### [Assignment]
Working through the lines below, return each one that holds "Select".

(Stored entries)
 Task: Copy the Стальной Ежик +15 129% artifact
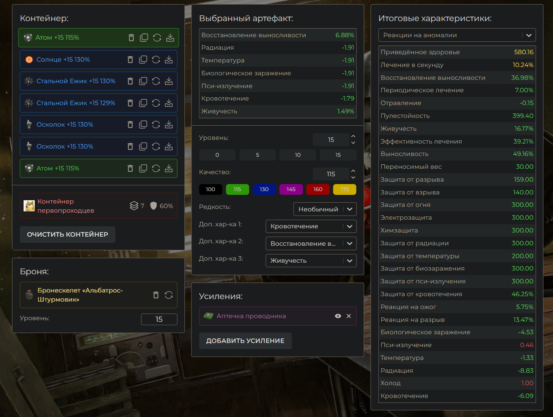(x=143, y=103)
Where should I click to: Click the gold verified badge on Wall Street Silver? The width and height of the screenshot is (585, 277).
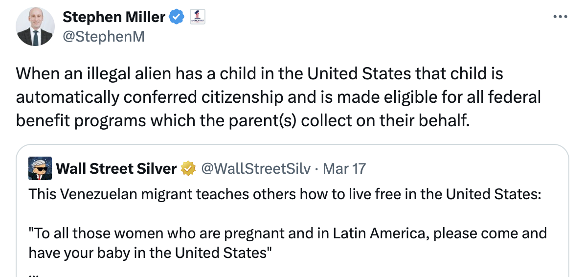coord(187,169)
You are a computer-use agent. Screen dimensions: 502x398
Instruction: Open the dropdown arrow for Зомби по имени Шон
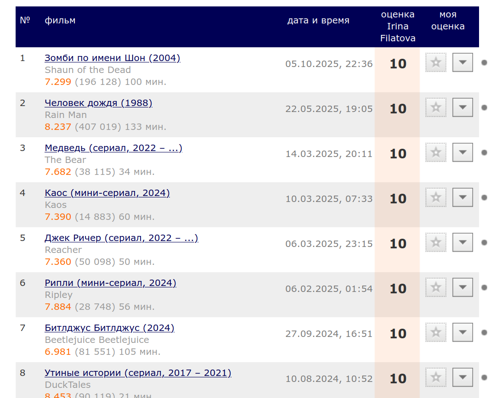tap(463, 62)
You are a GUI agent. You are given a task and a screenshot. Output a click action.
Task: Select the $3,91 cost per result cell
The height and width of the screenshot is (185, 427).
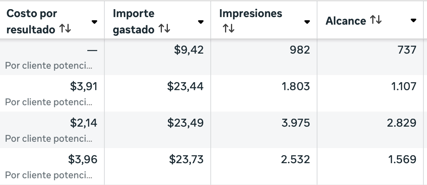coord(83,86)
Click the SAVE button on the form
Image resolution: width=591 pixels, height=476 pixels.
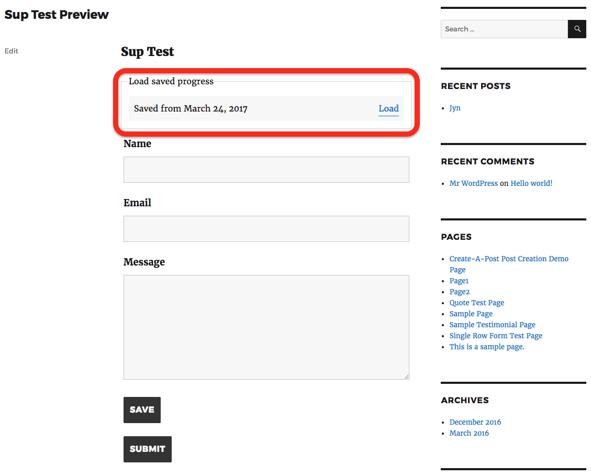[x=142, y=409]
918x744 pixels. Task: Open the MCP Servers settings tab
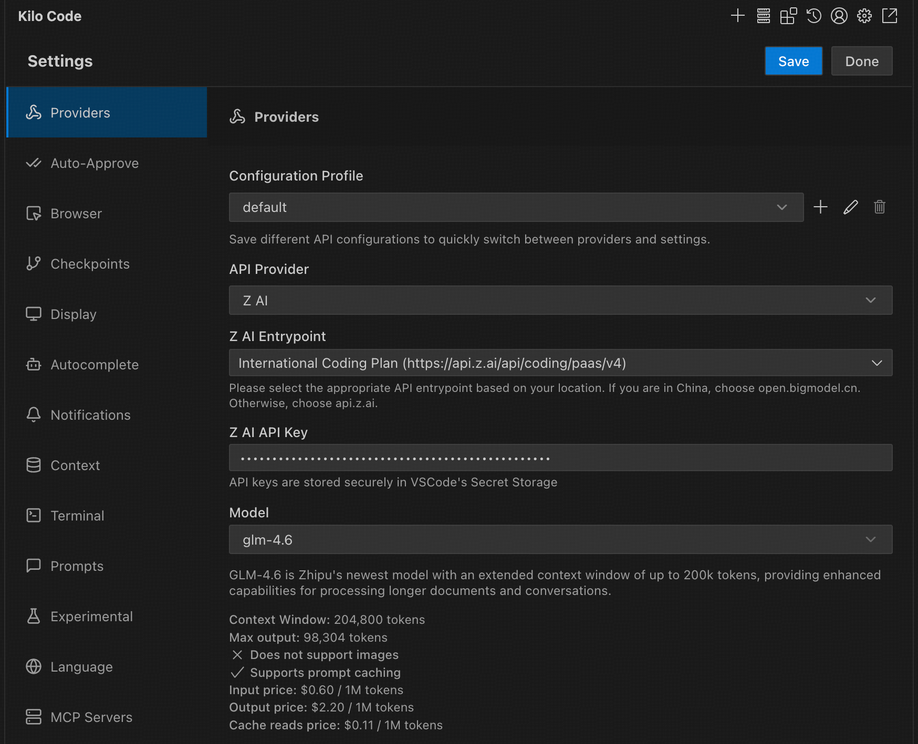[x=91, y=717]
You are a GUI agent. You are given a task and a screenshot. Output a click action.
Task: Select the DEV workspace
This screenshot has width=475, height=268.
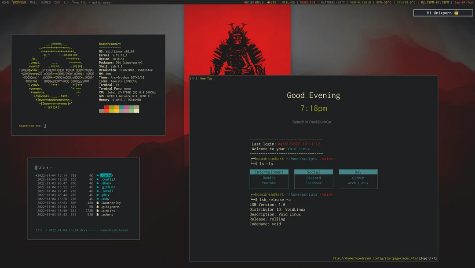click(x=57, y=2)
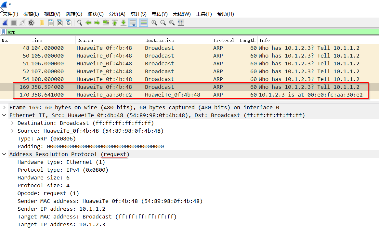Click the go to last packet icon
The image size is (379, 237).
point(124,23)
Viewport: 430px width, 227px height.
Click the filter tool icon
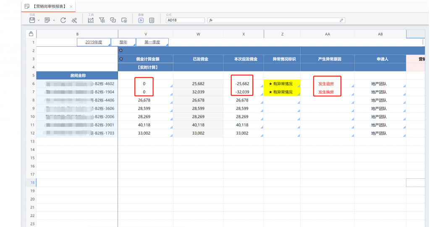tap(102, 20)

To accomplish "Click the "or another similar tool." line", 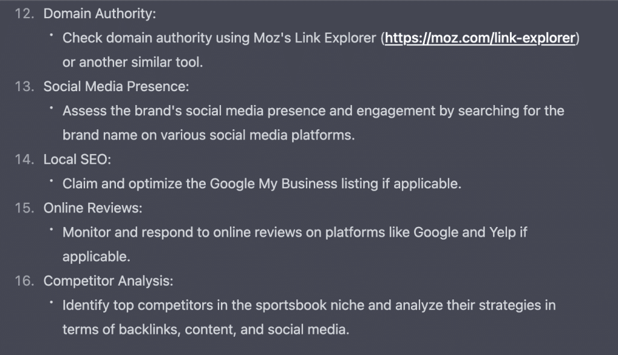I will click(133, 63).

### [Written solution]
Task: Select the $3,91 cost per result cell
Task: Select the DEV workspace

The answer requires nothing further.